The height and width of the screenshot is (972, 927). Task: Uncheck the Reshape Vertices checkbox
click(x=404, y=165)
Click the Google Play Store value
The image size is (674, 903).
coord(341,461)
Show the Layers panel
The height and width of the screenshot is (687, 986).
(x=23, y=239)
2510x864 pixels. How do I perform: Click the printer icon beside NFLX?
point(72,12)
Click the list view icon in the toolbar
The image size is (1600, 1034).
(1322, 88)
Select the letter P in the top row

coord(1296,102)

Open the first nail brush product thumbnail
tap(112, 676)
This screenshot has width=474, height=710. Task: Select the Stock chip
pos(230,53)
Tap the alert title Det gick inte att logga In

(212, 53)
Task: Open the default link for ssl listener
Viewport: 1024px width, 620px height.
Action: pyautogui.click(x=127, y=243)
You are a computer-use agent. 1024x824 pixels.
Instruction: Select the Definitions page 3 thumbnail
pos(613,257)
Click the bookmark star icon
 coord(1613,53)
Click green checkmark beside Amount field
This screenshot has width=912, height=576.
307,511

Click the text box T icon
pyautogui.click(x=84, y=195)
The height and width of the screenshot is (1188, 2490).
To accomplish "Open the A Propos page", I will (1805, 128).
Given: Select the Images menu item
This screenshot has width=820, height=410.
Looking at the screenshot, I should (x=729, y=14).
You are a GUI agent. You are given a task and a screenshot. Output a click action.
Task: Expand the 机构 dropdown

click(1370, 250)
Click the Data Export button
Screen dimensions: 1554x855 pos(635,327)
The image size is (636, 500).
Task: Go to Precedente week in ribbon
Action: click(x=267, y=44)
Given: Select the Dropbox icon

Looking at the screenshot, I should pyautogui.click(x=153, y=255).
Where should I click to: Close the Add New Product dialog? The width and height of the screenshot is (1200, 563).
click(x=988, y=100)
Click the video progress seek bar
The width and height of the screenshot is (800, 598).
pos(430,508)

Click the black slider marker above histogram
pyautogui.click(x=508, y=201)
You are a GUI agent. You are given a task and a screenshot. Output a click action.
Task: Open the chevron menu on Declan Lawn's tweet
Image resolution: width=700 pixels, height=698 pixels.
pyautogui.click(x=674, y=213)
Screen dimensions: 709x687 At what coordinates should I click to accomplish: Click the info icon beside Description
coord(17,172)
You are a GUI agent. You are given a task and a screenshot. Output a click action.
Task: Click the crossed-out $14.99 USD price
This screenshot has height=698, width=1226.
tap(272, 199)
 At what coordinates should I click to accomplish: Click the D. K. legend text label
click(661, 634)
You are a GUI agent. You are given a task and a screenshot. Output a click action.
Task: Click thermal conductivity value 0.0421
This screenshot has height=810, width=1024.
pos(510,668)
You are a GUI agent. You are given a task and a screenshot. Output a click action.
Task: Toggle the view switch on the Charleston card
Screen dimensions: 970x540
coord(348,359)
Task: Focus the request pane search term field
• • • • • • •
## Task statement
Each line of the records must be reproduced exactly.

## Answer for this exercise
The height and width of the screenshot is (972, 927). Task: Uncheck the Reshape Vertices checkbox
click(x=404, y=165)
Click the Google Play Store value
The image size is (674, 903).
coord(341,461)
Show the Layers panel
The height and width of the screenshot is (687, 986).
(x=23, y=239)
2510x864 pixels. How do I perform: Click the printer icon beside NFLX?
point(72,12)
Click the list view icon in the toolbar
The image size is (1600, 1034).
(1322, 88)
Select the letter P in the top row

coord(1296,102)

Open the first nail brush product thumbnail
tap(112, 676)
This screenshot has width=474, height=710. Task: Select the Stock chip
pos(230,53)
Tap the alert title Det gick inte att logga In

(212, 53)
Task: Open the default link for ssl listener
Viewport: 1024px width, 620px height.
Action: pyautogui.click(x=127, y=243)
You are a computer-use agent. 1024x824 pixels.
Instruction: Select the Definitions page 3 thumbnail
pos(613,257)
Click the bookmark star icon
 coord(1613,53)
Click green checkmark beside Amount field
This screenshot has width=912, height=576.
307,511

Click the text box T icon
pyautogui.click(x=84, y=195)
The height and width of the screenshot is (1188, 2490).
To accomplish "Open the A Propos page", I will (1805, 128).
Given: Select the Images menu item
This screenshot has width=820, height=410.
Looking at the screenshot, I should (x=729, y=14).
You are a GUI agent. You are given a task and a screenshot. Output a click action.
Task: Expand the 机构 dropdown

click(1370, 250)
Click the Data Export button
Screen dimensions: 1554x855 pos(635,327)
The image size is (636, 500).
Task: Go to Precedente week in ribbon
Action: click(x=267, y=44)
Given: Select the Dropbox icon

Looking at the screenshot, I should pyautogui.click(x=153, y=255).
Where should I click to: Close the Add New Product dialog? The width and height of the screenshot is (1200, 563).
click(x=988, y=100)
Click the video progress seek bar
The width and height of the screenshot is (800, 598).
pos(430,508)

Click the black slider marker above histogram
pyautogui.click(x=508, y=201)
You are a GUI agent. You are given a task and a screenshot. Output a click action.
Task: Open the chevron menu on Declan Lawn's tweet
Image resolution: width=700 pixels, height=698 pixels.
pyautogui.click(x=674, y=213)
Screen dimensions: 709x687 At what coordinates should I click to accomplish: Click the info icon beside Description
coord(17,172)
You are a GUI agent. You are given a task and a screenshot. Output a click action.
Task: Click the crossed-out $14.99 USD price
This screenshot has height=698, width=1226.
tap(272, 199)
 At what coordinates should I click to accomplish: Click the D. K. legend text label
click(661, 634)
You are a GUI agent. You are given a task and a screenshot. Output a click action.
Task: Click thermal conductivity value 0.0421
This screenshot has height=810, width=1024.
pos(510,668)
You are a GUI agent. You are given a task and a screenshot. Output a click action.
Task: Toggle the view switch on the Charleston card
Screen dimensions: 970x540
coord(348,359)
Task: Focus the request pane search term field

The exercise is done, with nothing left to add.